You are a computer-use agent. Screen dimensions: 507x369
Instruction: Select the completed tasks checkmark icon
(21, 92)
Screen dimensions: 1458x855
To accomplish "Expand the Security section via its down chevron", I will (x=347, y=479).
==
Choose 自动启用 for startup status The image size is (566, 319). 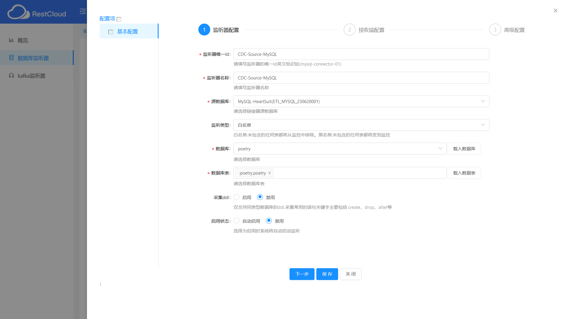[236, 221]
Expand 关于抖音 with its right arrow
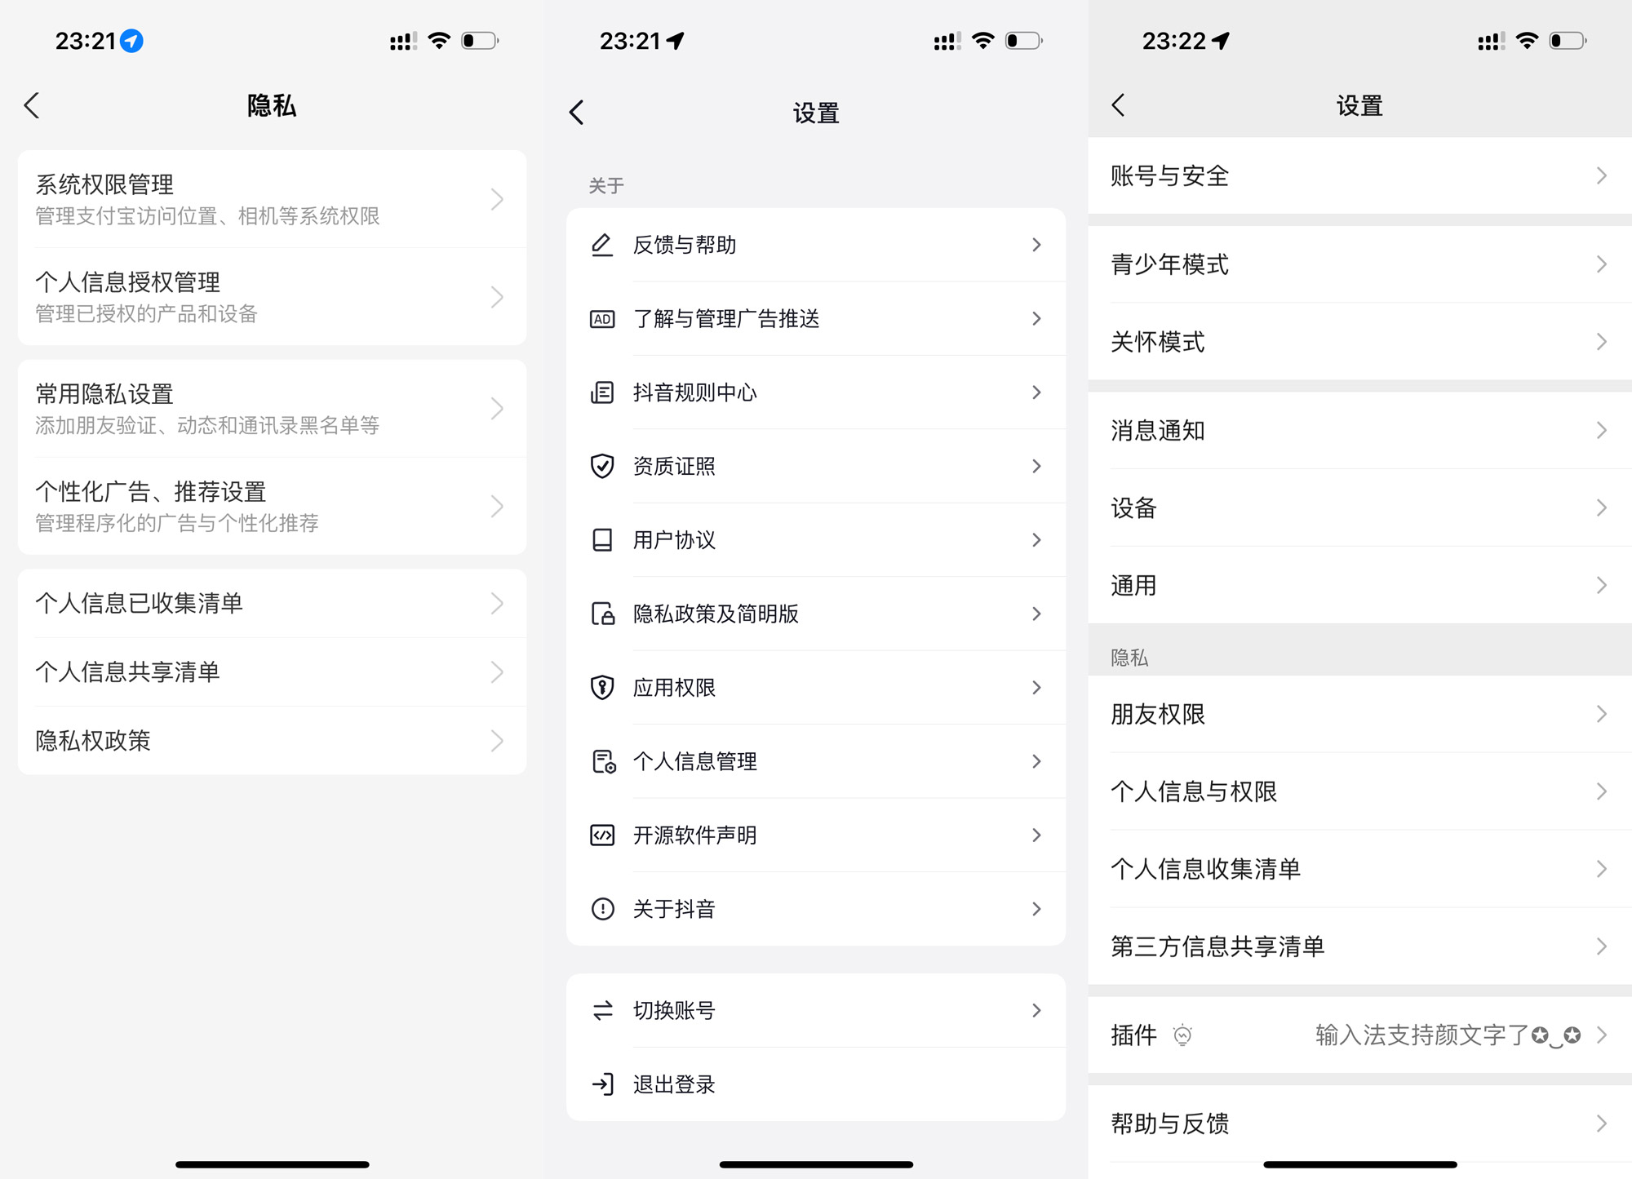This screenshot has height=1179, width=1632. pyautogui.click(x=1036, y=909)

WORK REQUIRED: From the listing above, return every line that contains the word "dimensions".

RESPONSE TO THIS TASK:
You are a computer-use agent. Screen dimensions: 507x369
Screen dimensions: 1458x855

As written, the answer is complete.